Richard Mohr (June 13, 1919 - November 23, 2002) was one of RCA Victor’s most prominent producers of classical and operatic music recordings from 1943 through 1977. His producing credits included recording the casts of the world premieres of Samuel Barber's Vanessa and Gian Carlo Menotti's Amahl and the Night Visitors, as well as the first LP recordings of Ernani, Luisa Miller and Lucrezia Borgia and three versions each of Rigoletto, Aida, La Traviata and Il Trovatore.

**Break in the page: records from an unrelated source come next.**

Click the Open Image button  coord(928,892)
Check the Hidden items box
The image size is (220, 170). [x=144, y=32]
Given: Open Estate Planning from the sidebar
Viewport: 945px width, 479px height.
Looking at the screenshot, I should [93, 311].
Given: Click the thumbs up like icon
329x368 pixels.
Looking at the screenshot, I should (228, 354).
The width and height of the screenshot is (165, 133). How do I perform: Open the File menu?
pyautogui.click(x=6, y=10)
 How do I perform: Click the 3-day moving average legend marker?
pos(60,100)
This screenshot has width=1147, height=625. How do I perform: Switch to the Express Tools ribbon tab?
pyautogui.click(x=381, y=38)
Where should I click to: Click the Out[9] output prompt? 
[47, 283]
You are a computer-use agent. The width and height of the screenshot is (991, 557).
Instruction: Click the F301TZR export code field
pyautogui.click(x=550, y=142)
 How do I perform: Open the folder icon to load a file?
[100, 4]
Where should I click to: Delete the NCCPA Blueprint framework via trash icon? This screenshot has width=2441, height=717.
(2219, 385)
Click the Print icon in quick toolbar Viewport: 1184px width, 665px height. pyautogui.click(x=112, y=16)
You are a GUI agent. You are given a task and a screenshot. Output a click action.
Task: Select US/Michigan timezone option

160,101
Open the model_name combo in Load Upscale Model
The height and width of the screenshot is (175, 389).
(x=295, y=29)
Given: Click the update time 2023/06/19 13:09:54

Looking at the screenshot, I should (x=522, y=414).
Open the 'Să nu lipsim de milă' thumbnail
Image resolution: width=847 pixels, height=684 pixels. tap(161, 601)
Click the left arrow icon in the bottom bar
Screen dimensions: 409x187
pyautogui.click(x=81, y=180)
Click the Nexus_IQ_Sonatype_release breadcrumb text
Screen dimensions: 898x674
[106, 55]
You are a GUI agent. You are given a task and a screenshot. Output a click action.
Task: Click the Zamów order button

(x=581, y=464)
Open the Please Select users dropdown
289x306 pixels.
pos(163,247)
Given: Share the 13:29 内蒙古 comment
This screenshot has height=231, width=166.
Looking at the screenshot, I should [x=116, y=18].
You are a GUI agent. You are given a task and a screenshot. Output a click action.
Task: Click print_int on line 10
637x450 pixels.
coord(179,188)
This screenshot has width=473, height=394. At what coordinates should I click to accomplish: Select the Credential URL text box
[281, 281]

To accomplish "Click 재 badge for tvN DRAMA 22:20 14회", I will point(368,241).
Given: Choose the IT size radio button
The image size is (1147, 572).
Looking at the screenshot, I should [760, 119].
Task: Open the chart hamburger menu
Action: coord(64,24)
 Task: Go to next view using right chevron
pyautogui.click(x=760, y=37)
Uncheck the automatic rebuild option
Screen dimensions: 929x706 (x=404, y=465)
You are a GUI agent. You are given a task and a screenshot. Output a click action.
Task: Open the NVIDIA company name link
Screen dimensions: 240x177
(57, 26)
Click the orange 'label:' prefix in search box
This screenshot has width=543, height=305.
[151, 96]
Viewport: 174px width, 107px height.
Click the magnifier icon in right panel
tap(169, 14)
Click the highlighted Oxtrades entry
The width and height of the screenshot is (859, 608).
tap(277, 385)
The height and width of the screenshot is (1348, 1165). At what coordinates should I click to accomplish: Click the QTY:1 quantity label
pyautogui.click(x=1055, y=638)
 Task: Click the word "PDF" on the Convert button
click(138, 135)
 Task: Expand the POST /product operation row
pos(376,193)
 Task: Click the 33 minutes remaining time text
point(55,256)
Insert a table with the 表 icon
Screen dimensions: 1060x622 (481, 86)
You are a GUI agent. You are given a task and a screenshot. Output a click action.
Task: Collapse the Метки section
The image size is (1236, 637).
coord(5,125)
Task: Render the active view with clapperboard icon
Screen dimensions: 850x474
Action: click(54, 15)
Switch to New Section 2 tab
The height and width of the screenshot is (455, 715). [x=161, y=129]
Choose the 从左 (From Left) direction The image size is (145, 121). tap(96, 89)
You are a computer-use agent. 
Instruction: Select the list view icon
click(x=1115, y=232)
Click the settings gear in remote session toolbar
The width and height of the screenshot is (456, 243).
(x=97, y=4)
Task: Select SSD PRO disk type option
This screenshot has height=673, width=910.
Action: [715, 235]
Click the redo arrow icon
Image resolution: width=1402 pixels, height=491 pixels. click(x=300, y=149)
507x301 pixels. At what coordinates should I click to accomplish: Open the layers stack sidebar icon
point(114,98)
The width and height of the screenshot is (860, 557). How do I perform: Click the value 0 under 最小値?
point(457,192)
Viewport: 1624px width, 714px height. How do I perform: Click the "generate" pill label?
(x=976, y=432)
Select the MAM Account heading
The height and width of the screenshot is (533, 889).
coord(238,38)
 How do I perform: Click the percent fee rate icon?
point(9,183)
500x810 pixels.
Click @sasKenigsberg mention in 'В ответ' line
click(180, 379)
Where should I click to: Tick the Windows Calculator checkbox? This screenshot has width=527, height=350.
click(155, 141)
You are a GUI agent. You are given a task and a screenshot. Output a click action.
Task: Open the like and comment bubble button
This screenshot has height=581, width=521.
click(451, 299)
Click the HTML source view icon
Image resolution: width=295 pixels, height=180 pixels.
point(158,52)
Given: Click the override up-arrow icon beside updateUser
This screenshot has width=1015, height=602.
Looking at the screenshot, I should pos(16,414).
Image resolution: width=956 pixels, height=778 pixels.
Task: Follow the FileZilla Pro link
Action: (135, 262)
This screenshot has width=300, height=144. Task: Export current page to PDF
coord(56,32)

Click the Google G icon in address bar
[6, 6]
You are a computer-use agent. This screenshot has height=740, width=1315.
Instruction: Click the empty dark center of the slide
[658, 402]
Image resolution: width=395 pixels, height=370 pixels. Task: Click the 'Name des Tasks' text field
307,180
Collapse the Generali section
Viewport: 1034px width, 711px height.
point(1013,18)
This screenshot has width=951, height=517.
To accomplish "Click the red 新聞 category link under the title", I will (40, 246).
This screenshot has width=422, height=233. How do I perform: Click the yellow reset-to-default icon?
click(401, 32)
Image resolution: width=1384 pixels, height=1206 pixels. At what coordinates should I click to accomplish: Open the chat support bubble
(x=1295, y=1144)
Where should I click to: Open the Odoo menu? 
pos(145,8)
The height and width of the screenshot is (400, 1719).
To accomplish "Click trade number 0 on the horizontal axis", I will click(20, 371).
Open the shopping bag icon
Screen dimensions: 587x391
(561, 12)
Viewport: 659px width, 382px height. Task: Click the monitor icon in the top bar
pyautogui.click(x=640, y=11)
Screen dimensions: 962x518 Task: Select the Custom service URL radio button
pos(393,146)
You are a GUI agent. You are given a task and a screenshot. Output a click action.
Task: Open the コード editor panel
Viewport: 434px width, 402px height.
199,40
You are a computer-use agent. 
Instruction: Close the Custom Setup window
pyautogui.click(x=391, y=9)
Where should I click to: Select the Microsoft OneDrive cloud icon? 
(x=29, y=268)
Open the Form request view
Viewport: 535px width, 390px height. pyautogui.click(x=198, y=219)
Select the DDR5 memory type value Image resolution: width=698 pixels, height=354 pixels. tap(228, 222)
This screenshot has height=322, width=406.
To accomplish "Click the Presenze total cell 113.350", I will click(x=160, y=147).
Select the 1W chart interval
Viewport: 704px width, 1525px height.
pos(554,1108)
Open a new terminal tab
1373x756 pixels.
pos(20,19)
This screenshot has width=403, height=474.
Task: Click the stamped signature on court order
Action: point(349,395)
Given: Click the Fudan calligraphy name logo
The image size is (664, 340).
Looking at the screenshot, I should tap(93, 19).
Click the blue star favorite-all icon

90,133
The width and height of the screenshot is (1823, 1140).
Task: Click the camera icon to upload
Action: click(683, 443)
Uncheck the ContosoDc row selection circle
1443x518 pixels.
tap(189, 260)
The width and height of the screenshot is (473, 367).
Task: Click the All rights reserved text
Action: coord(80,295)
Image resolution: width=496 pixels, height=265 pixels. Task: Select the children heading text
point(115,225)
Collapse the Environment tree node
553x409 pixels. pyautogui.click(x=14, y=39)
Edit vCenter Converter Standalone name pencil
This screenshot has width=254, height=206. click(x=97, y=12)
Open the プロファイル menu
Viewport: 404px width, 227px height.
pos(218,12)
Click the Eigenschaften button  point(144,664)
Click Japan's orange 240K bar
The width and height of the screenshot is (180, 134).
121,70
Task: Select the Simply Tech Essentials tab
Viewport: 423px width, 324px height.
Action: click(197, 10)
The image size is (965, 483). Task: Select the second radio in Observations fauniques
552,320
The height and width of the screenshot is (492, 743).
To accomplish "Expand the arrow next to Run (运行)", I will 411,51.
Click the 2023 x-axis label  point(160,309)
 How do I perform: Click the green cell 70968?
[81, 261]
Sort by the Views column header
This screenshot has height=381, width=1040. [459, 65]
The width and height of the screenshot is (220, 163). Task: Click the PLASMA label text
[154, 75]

Mohr was born in Springfield, Ohio, and died in West Milford, New Jersey

==Work==
Mohr's orchestral repertory began with the last of the historical performances of Arturo Toscanini and the NBC Symphony Orchestra and continued over the years with such conductors as Leopold Stokowski, Pierre Monteux, Charles Munch, Fritz Reiner, Arthur Fiedler, Erich Leinsdorf, Tullio Serafin, Jean Morel, Georges Prêtre, Zubin Mehta, James Levine, Georg Solti, Fausto Cleva and Nello Santi, conducting some of the world's most prestigious orchestras, such as The Chicago Symphony Orchestra, The Boston Symphony Orchestra, The Philadelphia Orchestra, The London Philharmonic Orchestra, the New Philharmonia Orchestra, and the London Symphony Orchestra.

The recorded legacy he left behind contains more than 80 complete opera recordings, including the landmark, La Bohème with Victoria de los Angeles and Jussi Bjoerling, conducted by Thomas Beecham. Other operas featured many of the glorious voices of the era including Leontyne Price, Montserrat Caballé, Martina Arroyo, Fiorenza Cossotto, Ruggero Raimondi, Leonard Warren, Risë Stevens, Licia Albanese, Robert Merrill, Roberta Peters, Zinka Milanov, Jan Peerce, Richard Tucker, Fernando Corena, Nan Merriman, Renata Scotto, Rosalind Elias, Shirley Verrett, Anna Moffo, Plácido Domingo, Sherrill Milnes, Carlo Bergonzi, Alfredo Kraus, Giorgio Tozzi, Ezio Flagello, Gabriel Bacquier, Nicolai Gedda, Giuseppe di Stefano, Cesare Valletti, Judith Blegen and Mirella Freni.

==Critics==
Writing of Mohr, Martin Bernheimer, former music critic of the Los Angeles Times, said: "He had a great eye and ear for talent and for putting important people together for projects that had lasting value to the music lover. He was an enabler with great imagination and great taste. My impression was he got (the artists) to behave like pussycats."

==Awards==
His body of work earned him five Grammy Awards for Best Opera Recording of the year and at least twenty-five Grammy nominations. He is also widely known for his appearances on the Met Opera Quiz broadcasts as a panelist and later as producer of the Saturday Metropolitan Opera radio broadcast intermission features.